Lines with "showing": state how many there are in the records below, and nothing else.

The input Block Start

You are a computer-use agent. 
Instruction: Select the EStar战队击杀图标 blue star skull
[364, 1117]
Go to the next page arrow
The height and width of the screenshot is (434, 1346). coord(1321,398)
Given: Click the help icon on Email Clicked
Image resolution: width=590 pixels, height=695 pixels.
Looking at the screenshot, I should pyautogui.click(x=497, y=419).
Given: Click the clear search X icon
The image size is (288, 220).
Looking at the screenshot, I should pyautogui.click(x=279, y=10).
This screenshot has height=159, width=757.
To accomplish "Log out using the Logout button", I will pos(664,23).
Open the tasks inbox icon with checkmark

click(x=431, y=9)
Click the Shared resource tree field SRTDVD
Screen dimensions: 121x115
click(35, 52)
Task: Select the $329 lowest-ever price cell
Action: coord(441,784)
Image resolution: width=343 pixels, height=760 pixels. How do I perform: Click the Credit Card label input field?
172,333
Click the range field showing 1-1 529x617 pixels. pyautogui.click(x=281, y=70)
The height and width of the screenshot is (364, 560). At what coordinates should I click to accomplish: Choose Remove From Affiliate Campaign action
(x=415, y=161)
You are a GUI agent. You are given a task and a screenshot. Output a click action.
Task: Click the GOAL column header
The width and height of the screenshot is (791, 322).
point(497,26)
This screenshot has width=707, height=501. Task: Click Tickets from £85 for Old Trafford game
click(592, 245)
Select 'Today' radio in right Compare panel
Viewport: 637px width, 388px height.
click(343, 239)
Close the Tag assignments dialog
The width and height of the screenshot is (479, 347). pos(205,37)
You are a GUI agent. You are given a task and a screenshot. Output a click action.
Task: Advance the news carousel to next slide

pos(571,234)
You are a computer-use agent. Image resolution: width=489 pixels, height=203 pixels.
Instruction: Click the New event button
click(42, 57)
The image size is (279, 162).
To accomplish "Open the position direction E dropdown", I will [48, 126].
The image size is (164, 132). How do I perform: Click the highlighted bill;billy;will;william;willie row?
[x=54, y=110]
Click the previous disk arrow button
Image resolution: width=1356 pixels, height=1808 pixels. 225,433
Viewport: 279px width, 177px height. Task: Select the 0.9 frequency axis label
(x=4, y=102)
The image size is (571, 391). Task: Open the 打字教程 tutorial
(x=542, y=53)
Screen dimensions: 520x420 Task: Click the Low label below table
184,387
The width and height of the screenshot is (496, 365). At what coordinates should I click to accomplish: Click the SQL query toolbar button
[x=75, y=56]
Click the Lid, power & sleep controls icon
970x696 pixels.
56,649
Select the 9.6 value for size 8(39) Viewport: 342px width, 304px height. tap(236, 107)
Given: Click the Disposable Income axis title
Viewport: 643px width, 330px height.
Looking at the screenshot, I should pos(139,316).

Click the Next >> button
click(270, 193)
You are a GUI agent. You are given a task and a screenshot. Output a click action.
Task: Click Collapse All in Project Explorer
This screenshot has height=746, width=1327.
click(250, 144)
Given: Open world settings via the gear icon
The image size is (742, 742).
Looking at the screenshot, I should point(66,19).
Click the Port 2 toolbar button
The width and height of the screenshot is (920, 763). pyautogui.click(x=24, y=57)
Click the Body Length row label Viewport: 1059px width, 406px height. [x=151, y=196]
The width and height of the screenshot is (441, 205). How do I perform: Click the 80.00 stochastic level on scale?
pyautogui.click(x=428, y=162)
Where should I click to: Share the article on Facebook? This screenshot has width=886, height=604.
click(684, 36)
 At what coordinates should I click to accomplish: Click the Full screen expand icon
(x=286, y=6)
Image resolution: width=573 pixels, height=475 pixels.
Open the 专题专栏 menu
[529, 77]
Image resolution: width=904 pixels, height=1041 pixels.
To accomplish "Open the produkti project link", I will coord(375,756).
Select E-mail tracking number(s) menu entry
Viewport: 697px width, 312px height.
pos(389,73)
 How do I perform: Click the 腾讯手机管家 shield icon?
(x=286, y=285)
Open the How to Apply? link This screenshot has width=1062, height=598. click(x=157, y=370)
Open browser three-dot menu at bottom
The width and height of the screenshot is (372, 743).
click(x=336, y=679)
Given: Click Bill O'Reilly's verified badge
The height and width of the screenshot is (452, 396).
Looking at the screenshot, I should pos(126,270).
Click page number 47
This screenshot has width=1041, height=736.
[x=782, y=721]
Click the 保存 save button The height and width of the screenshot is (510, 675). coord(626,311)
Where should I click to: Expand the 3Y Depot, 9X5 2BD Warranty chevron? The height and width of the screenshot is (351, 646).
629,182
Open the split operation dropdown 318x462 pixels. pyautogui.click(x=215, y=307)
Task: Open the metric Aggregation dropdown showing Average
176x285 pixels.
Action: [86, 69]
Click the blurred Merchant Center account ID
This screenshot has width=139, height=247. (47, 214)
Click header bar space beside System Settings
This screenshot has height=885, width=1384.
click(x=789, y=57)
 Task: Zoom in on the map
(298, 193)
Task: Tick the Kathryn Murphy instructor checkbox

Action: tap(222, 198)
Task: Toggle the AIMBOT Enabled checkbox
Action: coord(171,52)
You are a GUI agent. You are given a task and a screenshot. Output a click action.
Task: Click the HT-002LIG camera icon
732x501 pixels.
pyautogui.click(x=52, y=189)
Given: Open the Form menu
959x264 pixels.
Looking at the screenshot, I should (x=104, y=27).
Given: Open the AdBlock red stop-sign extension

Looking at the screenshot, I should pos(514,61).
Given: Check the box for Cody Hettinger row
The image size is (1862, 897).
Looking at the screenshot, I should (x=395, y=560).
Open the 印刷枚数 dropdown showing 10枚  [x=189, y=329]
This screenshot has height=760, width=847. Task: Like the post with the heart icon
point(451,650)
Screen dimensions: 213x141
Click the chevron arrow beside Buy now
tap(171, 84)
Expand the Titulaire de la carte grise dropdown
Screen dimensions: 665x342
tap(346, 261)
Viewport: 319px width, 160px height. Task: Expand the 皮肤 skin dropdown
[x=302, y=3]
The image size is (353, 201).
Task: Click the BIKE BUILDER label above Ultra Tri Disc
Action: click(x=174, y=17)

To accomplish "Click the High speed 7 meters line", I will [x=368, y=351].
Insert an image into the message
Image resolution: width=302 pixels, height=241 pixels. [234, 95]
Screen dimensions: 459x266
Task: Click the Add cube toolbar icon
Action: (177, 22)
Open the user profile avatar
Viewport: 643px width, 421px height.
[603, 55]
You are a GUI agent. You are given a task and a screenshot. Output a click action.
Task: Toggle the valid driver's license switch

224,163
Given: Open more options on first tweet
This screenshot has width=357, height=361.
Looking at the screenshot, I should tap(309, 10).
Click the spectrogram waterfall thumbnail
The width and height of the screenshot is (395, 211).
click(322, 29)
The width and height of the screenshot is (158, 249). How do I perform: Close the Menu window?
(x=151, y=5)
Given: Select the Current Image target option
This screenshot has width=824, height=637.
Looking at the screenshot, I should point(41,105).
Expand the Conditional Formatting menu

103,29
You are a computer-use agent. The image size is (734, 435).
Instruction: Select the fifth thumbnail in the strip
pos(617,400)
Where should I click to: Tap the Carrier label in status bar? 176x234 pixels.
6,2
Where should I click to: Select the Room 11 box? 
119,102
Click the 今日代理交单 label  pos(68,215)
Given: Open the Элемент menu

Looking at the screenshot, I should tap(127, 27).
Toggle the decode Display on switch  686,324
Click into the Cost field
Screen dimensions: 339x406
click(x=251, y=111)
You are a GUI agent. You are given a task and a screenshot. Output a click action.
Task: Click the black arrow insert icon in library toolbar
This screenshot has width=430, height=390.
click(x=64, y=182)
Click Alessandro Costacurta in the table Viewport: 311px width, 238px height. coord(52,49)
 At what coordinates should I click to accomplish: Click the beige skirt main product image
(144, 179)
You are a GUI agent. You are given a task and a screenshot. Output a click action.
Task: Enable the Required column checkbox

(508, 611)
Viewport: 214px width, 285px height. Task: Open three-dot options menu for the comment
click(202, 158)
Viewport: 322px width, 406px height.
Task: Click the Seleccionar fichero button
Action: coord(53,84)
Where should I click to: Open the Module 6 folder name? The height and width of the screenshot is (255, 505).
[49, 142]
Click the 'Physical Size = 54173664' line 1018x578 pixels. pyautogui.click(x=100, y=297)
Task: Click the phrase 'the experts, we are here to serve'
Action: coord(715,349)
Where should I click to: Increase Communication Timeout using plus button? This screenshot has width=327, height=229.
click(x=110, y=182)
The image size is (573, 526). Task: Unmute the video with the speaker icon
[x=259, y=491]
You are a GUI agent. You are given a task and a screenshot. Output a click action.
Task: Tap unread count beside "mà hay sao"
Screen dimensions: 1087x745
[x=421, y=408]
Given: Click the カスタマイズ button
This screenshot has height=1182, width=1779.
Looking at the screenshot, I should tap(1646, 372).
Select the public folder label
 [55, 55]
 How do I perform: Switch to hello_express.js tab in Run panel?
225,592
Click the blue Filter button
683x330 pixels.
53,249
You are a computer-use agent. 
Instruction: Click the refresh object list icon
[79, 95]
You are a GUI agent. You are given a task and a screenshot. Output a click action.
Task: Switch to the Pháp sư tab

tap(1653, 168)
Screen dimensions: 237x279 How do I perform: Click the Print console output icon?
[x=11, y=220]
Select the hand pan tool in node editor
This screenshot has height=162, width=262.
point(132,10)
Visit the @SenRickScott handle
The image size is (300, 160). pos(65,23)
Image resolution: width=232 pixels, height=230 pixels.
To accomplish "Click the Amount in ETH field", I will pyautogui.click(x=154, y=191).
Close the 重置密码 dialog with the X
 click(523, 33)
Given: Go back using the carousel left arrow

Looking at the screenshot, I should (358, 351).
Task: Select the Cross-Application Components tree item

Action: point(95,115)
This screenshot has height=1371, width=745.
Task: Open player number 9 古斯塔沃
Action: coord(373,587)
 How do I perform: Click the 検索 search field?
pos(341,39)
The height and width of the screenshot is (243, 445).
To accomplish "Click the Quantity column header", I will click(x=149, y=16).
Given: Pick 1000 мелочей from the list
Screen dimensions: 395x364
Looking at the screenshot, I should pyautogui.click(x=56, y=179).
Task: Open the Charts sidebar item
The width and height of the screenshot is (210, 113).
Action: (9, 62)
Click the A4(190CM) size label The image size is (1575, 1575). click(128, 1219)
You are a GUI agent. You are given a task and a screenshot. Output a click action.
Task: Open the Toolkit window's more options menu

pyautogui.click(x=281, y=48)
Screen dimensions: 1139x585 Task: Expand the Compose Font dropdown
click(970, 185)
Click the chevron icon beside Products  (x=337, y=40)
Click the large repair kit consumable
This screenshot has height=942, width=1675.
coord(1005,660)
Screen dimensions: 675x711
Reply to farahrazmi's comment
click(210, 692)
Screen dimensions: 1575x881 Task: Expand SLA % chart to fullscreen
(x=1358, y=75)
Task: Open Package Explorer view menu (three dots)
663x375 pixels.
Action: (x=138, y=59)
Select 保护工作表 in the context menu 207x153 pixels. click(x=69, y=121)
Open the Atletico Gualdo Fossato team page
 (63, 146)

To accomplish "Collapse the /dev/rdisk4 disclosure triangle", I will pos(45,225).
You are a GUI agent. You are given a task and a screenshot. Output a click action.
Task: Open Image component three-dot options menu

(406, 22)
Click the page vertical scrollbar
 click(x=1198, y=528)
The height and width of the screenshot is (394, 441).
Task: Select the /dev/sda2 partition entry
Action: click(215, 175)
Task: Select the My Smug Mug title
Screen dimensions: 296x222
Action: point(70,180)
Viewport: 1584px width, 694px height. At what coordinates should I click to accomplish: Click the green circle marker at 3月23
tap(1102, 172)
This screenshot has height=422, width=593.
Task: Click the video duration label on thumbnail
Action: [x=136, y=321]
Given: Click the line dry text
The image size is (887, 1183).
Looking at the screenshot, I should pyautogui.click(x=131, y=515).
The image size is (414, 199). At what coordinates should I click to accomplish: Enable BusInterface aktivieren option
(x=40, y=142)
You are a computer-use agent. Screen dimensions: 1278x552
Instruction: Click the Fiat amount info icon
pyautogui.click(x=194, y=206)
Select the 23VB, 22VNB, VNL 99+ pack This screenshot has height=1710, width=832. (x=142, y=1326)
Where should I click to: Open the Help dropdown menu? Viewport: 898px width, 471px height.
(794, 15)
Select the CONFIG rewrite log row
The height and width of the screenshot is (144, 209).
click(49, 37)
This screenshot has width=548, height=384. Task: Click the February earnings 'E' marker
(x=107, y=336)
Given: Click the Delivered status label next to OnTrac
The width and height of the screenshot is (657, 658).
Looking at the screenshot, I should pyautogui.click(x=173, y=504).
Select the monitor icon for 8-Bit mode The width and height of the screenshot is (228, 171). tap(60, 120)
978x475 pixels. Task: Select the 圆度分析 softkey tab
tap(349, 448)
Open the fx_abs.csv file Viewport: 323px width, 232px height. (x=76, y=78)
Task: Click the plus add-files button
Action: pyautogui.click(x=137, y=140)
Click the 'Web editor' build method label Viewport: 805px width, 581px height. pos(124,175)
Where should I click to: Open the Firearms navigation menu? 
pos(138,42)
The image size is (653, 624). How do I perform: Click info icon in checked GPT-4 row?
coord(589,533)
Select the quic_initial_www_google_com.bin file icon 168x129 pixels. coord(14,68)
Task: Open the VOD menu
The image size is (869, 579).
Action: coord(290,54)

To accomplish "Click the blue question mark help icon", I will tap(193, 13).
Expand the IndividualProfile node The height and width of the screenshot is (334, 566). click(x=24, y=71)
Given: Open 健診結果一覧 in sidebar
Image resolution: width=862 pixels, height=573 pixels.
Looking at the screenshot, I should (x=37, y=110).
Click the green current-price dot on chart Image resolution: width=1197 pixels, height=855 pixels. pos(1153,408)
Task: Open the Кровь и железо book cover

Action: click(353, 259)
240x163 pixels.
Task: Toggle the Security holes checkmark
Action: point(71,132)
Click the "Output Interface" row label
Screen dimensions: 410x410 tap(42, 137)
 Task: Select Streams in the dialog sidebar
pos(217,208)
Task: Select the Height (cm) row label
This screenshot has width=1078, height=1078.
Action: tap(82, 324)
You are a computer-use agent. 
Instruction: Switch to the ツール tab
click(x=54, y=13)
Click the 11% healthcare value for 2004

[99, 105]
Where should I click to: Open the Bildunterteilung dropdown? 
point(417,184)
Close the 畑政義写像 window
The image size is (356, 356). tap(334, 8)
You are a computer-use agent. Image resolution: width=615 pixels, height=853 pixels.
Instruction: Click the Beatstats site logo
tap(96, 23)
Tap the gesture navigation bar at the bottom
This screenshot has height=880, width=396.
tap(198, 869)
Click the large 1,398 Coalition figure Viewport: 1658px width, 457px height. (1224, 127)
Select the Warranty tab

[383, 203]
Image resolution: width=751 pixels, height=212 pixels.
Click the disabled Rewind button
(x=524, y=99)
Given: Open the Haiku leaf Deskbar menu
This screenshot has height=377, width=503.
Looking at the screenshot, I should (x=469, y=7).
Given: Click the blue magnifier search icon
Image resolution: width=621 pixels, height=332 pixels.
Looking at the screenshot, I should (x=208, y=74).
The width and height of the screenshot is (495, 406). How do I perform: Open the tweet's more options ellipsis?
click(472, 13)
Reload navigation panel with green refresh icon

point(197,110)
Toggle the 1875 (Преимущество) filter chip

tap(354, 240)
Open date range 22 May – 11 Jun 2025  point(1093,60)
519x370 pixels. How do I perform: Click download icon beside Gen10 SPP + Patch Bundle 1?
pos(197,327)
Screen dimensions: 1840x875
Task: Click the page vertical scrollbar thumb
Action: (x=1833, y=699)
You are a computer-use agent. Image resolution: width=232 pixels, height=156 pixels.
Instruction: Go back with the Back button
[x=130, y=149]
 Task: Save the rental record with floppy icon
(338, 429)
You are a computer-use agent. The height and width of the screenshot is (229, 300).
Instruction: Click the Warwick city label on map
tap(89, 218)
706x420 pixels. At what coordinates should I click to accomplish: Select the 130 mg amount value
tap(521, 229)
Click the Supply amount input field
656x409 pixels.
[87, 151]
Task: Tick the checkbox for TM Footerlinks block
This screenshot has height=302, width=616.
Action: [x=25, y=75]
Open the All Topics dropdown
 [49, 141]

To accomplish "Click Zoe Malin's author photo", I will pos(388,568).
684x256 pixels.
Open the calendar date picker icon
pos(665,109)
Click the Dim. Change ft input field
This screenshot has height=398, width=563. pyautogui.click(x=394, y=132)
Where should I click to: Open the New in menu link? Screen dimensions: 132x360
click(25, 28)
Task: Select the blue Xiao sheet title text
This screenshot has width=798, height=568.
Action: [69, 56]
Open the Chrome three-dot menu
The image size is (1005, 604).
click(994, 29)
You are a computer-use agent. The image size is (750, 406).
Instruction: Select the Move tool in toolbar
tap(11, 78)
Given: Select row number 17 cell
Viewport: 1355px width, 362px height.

The input Block End

Response to the task
3